The general features of the giant-impact hypothesis were proposed in the 1980s, but new computer models have provided a clearer picture of the requirements and results (Canup, 2004a). A “Mars-sized” object has a mass about one-tenth of Earth’s, whereas the Moon has a mass about one-sixtieth of Earth’s. For the hypothesis to work, the impactor must hit Earth at a low angle and at a relatively low velocity (about 10 km/s). Models indicate that most of the impactor would become mixed with and incorporated into Earth during the collision (Figure 1.8) and the cores of the two planets would coalesce at the center of gravity of the combined system. The collision would eject a disk of molten rock and vapor into orbit around the newly enlarged Earth, and a portion of that disk would coalesce into the Moon. The energy of the impact would have melted virtually the entire Earth and may have resulted in the loss of most of Earth’s volatile elements (Question 2).
The impactor event, coming late in Earth’s formation, would have had an enormous effect. Many of Earth’s features may have been determined by the catastrophic collision, which marked the conclusion of the main phase of Earth’s formation. Any internal structure that formed within Earth’s mantle up to that time would probably have been destroyed, and the intense heating could have homogenized large parts of the interior. If the impact hypothesis is indeed correct, it dispels any doubt that the earliest Earth was extremely hot. The next section resumes the story of the early Earth with the aftermath of the Moon’s formation.
Many lines of recent evidence have provided critical information about how and when the Solar System began and how the planets formed. Astronomical observations from increasingly powerful telescopes have added a new dimension to models of star and planet formation, as have studies of asteroids, comets, and other planets via spacecraft. There is increasing crossover between geochemical studies and astronomical observations. With improved mass spectrometric methods, new details of meteorite isotopic compositions are forcing reevaluations of the standard models for the composition of Earth and meteorites, and studies of presolar grains are sharpening our understanding of stellar evolution and nucleosynthesis.
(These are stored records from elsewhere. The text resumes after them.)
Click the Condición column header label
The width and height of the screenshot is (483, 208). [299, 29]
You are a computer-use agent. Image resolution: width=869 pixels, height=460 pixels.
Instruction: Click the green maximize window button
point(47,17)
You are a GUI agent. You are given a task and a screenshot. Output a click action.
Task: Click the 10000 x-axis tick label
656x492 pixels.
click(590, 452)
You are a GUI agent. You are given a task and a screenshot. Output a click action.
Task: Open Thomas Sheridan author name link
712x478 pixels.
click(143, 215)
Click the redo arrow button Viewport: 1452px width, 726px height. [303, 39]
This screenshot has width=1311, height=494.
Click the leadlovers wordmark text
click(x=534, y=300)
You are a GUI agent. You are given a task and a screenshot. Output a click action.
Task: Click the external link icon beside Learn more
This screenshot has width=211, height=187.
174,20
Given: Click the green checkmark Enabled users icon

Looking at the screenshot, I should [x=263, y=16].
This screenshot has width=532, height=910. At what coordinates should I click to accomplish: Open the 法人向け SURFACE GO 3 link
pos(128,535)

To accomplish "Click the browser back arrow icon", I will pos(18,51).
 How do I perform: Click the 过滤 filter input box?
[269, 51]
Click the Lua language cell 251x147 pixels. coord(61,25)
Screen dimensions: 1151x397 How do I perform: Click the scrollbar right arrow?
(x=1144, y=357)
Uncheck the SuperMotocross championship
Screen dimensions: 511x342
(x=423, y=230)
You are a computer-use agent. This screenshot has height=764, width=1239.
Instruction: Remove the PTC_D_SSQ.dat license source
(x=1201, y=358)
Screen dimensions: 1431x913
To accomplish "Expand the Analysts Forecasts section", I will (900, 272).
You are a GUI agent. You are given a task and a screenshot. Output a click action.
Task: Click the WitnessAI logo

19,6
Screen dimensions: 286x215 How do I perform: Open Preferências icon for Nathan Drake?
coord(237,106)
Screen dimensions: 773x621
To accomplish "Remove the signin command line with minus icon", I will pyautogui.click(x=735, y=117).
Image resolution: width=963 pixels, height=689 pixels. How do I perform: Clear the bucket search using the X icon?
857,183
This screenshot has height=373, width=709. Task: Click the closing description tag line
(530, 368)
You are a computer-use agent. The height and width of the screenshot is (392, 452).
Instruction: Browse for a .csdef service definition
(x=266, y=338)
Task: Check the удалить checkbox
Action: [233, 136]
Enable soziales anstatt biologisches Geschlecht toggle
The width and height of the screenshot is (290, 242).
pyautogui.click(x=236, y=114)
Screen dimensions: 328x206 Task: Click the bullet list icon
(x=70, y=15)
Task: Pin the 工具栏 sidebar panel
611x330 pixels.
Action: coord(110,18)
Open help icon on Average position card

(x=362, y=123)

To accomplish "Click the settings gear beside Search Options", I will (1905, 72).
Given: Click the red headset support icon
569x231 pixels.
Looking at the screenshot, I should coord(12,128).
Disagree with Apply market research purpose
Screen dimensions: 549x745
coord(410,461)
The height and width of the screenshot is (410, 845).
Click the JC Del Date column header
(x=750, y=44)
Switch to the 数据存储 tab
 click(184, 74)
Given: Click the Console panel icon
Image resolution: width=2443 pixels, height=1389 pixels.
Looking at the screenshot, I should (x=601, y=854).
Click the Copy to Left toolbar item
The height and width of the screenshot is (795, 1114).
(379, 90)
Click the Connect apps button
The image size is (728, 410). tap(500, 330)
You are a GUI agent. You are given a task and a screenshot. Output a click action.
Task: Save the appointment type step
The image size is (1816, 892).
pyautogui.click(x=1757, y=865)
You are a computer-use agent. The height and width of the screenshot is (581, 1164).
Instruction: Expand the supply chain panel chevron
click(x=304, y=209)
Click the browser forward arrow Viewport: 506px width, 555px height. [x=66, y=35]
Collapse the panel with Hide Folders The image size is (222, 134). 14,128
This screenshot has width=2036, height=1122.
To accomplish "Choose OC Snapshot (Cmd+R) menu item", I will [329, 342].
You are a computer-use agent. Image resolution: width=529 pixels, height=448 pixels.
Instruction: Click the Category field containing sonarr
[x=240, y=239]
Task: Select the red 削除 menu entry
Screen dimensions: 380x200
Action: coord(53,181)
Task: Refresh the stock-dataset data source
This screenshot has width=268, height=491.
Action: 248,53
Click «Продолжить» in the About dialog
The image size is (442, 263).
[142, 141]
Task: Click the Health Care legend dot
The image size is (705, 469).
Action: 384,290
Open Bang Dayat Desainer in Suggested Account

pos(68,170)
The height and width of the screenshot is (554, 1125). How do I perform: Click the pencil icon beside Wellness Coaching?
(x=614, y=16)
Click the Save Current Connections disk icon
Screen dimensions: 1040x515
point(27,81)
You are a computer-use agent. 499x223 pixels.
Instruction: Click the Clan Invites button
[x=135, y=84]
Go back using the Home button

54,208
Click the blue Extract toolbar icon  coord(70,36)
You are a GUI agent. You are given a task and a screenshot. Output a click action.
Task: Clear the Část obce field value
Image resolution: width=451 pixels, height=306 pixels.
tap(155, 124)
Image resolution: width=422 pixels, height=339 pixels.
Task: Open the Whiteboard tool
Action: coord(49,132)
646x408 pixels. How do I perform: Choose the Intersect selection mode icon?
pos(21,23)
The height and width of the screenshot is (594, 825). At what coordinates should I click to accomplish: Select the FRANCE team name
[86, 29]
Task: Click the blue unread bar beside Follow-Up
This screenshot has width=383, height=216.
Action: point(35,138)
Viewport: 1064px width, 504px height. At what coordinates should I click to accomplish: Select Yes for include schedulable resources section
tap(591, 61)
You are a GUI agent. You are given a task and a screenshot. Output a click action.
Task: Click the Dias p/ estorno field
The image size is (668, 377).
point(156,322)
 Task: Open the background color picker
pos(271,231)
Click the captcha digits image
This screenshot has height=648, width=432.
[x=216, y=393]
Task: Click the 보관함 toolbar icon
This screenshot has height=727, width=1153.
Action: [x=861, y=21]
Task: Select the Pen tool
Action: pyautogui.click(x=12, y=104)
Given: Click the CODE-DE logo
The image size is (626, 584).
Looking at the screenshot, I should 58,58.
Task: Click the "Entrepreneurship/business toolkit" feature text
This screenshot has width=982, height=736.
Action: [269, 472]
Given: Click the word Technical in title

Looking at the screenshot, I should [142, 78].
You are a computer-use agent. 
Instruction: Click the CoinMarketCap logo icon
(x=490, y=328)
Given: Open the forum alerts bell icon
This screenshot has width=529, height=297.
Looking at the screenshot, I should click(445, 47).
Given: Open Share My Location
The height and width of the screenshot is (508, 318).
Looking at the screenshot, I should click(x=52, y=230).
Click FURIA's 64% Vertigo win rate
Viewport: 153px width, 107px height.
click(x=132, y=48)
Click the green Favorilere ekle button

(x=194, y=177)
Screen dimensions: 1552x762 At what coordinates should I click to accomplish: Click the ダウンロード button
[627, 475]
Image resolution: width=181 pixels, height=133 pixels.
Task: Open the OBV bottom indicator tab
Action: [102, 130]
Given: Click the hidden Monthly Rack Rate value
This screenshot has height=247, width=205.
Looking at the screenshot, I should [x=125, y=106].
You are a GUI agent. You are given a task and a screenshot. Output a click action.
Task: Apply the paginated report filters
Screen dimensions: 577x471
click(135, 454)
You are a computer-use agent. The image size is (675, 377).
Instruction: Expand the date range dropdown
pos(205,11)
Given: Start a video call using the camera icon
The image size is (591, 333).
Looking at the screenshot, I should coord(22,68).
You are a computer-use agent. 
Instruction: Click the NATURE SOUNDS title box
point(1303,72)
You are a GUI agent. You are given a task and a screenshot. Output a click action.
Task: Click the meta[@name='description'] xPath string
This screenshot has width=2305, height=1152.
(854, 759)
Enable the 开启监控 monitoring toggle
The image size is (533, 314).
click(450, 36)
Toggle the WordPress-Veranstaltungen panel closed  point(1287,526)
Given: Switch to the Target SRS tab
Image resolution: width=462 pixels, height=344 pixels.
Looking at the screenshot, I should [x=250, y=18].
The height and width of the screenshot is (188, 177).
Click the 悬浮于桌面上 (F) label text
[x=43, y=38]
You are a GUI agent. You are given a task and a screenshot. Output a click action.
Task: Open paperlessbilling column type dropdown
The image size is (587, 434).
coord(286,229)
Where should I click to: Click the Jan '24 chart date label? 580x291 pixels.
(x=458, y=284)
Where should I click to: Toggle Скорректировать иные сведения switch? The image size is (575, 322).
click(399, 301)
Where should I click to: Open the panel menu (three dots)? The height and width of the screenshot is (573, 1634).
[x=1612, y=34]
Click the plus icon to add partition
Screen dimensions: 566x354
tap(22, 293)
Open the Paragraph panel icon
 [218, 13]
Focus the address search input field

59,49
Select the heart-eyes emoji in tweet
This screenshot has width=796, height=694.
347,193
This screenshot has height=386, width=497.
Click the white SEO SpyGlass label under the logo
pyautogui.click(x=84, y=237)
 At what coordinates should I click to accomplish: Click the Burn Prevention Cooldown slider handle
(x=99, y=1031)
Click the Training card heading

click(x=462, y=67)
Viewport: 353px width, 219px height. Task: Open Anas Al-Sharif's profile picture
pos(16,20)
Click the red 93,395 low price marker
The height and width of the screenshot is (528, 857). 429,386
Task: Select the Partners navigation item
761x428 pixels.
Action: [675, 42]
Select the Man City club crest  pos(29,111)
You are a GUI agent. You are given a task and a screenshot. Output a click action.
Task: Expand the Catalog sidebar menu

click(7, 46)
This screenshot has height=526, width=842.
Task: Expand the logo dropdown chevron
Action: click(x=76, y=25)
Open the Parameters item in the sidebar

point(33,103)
Advanced computing capabilities are enabling more realistic simulations of nebular disk evolution, the consequences of collisions between planetesimals and planetary embryos, and the internal processes of proto-planetary bodies.
But we still do not understand the composition of Earth in enough detail to make sense of its subsequent evolution. Among the most important remaining questions are when and how Earth received its volatile components, how much of these components it still contains, whether Earth is exactly the same as chondritic meteorites with respect to refractory elements, and what the absolute concentrations of heat-producing elements are inside Earth. In a broader sense we need a better idea of the processes that formed planets during the first few million years of the Solar System, how much the planets were influenced by late events (tens to hundreds of millions of years after the beginning), how the chemical composition and size of planets were determined by early Solar System processes, and the origins of the various forms of isotopic heterogeneity.
Although theory and computation are essential tools, the starting point for posing and solving outstanding questions of Solar System evolution and planet formation remains observations and measurements of planets and other extraterrestrial objects. The materials and processes of planet formation are so varied and complex, and the scales so immense, that new breakthroughs in understanding will likely continue to follow real observations made by telescopes, spacecraft, and sensitive Earth-bound analytical equipment.
WHAT HAPPENED DURING EARTH’S “DARK AGE” (THE FIRST 500 MILLION YEARS)?
Assuming that the Moon formed as the result of a giant impact, the impact would have erased the existing rock record, adding enough heat to turn Earth into a mostly molten ball, probably to the very surface of the planet. The oldest rocks yet found on Earth are about 4,000 million years old, and there are precious few of them; only about 0.0001 percent of Earth’s crust is composed of rocks older than 3,600 million years (Nutman, 2006).